What Should Not Be Included in a Will in North Carolina?
You should not include funeral directions, medical directives, or end-of-life care desires in a last will and testament. Funeral arrangements are usually made immediately, meaning any such instructions will likely not be known until after the funeral is held. Any medical directives or end-of-life care stipulations must be made in a separate legal document.
For medical directives and end-of-life care, create a living will.
To leave your funeral directions, you can talk with a family member and/or make a separate document describing what you wish for your funeral arrangements. Give this document to the executor of your estate or other trusted relatives.
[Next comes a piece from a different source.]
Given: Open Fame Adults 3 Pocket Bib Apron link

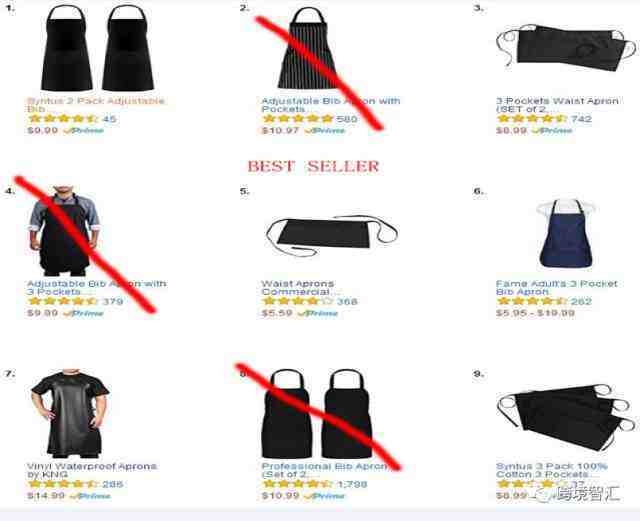Looking at the screenshot, I should 557,287.
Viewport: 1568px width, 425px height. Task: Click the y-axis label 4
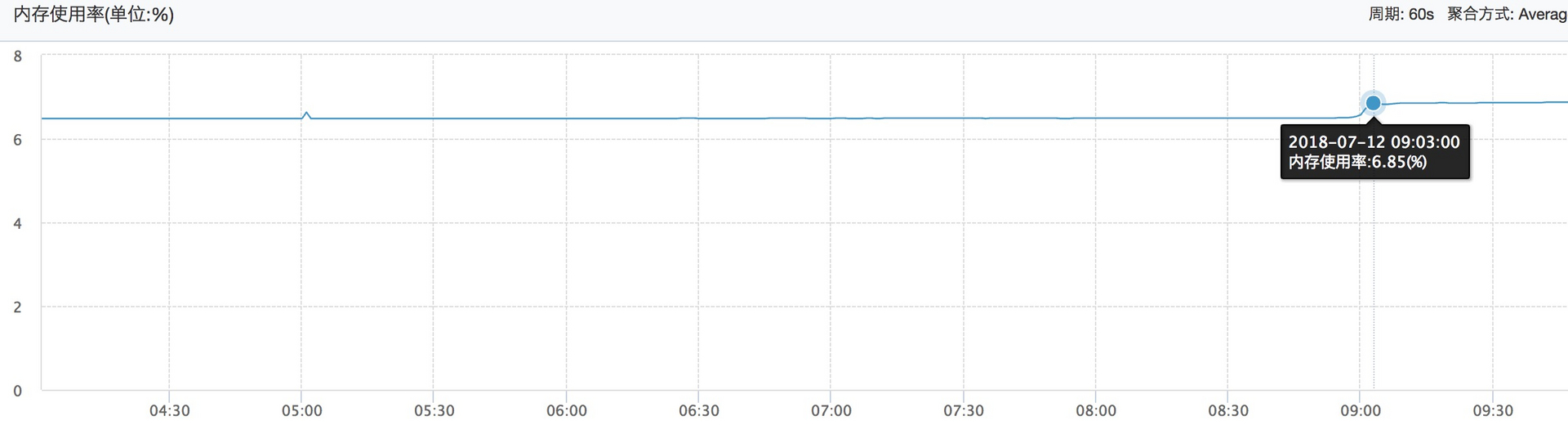(x=17, y=223)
Can I Change or Revoke an Online Will Made in North Carolina?
Whether made online or not, a will is a legally binding document. If executed in the correct way, your will is now valid and will be enforced upon your death. However, you can change or revoke a will at any time. You change or revoke a will you make online the same as a will in general.
In North Carolina, here are ways to change or revoke a will:
- Physically destroy it with the act of revoking it.
- Order someone else to physically destroy it in your presence.
- Execute a new will that revokes the old one.
- Execute a document (finalized with the same formalities as a will) that states it revokes it.
After any major life change, it is wise to revisit your will—such as marriage, divorce, birth of a child, adoption, or acquisition of significant assets which change the distribution of property, or relocation to another state or country. If you are making major changes to your will, it is best to write a new one. To make only minor changes to a will, add an amendment called a codicil. A codicil must be finalized in the same way that the original will is finalized.
How Do I Finalize an Online Will in North Carolina?
After you make an online will in North Carolina, take the following steps to finalize it:
- Print it out,
- Sign it in front of two witnesses, and
- Have your witnesses sign it in front of you.
Your witnesses do not need to see each other sign the will, but each witness must sign it in front of you. You can also acknowledge your signature and have your witnesses sign after hearing the acknowledgement.
To make a will “self-proved” in North Carolina, you and your witness need to make sworn statements in front of a notary public. Once you attach these affidavits to your will, it is considered “self-proved.”
Be sure to consider these special considerations in North Carolina:
- Divorce will automatically revoke any provisions in the will that benefited the former spouse.